WHAT YOU HAVE TO DO: Find the line in the entries below that contains "2021年12月 (21, 2069)". Repeat it exactly, and every line after it through the line that contains "落花舞踊 (17, 953)".

%%

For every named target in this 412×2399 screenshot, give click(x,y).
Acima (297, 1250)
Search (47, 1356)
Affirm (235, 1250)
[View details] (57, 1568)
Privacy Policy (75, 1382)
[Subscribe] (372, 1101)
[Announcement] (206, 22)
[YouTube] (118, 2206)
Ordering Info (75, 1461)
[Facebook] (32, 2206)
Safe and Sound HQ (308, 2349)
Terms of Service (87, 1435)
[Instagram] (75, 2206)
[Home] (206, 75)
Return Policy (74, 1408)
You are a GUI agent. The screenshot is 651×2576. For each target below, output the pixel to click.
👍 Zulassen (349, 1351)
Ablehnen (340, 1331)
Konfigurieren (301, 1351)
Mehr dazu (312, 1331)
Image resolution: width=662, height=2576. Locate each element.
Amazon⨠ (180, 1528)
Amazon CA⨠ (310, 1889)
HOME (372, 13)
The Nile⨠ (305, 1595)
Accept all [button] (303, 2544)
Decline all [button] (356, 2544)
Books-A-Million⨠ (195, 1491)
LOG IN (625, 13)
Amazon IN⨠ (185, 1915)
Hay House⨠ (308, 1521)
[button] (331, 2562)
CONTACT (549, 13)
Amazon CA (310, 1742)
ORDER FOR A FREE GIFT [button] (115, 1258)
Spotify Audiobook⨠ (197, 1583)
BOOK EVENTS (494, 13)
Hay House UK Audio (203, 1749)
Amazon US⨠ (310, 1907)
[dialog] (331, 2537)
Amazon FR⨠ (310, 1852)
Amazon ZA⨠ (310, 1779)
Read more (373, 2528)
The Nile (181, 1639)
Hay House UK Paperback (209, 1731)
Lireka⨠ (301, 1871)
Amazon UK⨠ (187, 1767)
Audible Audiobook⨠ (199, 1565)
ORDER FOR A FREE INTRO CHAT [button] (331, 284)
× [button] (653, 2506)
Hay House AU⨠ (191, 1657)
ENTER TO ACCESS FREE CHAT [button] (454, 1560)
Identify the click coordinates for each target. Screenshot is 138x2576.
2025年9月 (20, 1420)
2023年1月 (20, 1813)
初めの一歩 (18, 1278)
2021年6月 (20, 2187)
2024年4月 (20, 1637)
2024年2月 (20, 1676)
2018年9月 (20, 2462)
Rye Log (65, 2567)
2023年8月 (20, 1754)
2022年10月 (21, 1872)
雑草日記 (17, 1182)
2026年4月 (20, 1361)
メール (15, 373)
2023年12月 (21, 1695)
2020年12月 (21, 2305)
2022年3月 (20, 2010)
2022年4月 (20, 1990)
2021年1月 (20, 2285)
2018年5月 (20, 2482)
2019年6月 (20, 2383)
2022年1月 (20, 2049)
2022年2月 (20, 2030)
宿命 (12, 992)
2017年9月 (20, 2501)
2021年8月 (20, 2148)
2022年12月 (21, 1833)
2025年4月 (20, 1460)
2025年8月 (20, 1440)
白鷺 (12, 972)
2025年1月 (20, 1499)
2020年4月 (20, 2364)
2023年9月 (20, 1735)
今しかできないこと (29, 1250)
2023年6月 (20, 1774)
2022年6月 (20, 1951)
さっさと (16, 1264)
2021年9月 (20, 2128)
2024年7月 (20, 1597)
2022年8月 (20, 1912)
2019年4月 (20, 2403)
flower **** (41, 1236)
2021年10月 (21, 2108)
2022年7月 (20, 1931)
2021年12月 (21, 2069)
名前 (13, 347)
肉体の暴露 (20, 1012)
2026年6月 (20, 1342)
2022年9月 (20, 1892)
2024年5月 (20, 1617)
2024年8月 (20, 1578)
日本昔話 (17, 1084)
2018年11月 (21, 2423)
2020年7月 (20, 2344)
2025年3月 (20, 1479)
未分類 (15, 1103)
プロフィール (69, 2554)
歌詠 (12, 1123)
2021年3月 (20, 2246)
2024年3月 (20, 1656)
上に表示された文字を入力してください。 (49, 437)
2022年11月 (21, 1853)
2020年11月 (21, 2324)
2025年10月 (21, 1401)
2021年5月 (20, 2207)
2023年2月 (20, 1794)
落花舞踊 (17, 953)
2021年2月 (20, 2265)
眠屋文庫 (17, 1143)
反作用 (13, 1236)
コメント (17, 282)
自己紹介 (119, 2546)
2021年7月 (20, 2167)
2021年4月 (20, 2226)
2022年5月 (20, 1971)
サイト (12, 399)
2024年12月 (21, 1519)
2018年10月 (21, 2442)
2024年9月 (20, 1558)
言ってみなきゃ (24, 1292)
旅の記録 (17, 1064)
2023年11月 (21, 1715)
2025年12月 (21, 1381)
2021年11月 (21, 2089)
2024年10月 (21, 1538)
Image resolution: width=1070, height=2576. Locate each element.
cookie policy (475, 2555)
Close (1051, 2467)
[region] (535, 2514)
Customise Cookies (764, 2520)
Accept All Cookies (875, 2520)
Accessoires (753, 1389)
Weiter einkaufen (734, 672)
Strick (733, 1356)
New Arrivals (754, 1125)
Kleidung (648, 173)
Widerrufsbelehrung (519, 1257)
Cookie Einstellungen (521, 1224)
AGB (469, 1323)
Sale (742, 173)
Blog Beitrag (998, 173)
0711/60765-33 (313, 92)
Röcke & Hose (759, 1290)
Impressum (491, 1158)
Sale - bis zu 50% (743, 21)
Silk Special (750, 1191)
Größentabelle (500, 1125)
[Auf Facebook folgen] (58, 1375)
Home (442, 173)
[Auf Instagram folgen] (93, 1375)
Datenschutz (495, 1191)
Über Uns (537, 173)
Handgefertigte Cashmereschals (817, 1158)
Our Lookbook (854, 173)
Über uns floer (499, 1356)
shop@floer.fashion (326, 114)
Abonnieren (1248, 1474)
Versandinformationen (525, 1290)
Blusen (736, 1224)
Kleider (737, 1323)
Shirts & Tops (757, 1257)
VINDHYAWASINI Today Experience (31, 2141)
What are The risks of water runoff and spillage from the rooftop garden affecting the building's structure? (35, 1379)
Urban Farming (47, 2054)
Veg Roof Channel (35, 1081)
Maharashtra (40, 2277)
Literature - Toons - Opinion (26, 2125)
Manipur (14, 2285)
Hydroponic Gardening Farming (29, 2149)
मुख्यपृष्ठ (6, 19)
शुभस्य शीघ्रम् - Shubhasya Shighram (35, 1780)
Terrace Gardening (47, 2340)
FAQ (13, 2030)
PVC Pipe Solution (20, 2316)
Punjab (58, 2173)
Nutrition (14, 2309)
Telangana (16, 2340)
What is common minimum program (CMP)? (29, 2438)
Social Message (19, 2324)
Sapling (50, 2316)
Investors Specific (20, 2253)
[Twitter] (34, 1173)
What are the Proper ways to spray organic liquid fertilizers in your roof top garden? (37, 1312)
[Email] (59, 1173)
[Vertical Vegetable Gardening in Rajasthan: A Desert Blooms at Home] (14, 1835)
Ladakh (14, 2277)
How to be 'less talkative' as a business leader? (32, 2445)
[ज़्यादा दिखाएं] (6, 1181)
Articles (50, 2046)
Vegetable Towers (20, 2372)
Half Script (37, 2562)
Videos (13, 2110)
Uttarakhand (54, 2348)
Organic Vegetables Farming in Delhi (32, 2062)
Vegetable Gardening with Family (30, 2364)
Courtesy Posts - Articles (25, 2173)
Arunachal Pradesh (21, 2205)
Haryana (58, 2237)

%%

RESPONSE TO THE EXERCISE:
2021年12月 (21, 2069)
名前 (13, 347)
肉体の暴露 (20, 1012)
2026年6月 (20, 1342)
2022年9月 (20, 1892)
2024年5月 (20, 1617)
2024年8月 (20, 1578)
日本昔話 (17, 1084)
2018年11月 (21, 2423)
2020年7月 (20, 2344)
2025年3月 (20, 1479)
未分類 (15, 1103)
プロフィール (69, 2554)
歌詠 (12, 1123)
2021年3月 (20, 2246)
2024年3月 (20, 1656)
上に表示された文字を入力してください。 (49, 437)
2022年11月 (21, 1853)
2020年11月 (21, 2324)
2025年10月 (21, 1401)
2021年5月 (20, 2207)
2023年2月 (20, 1794)
落花舞踊 (17, 953)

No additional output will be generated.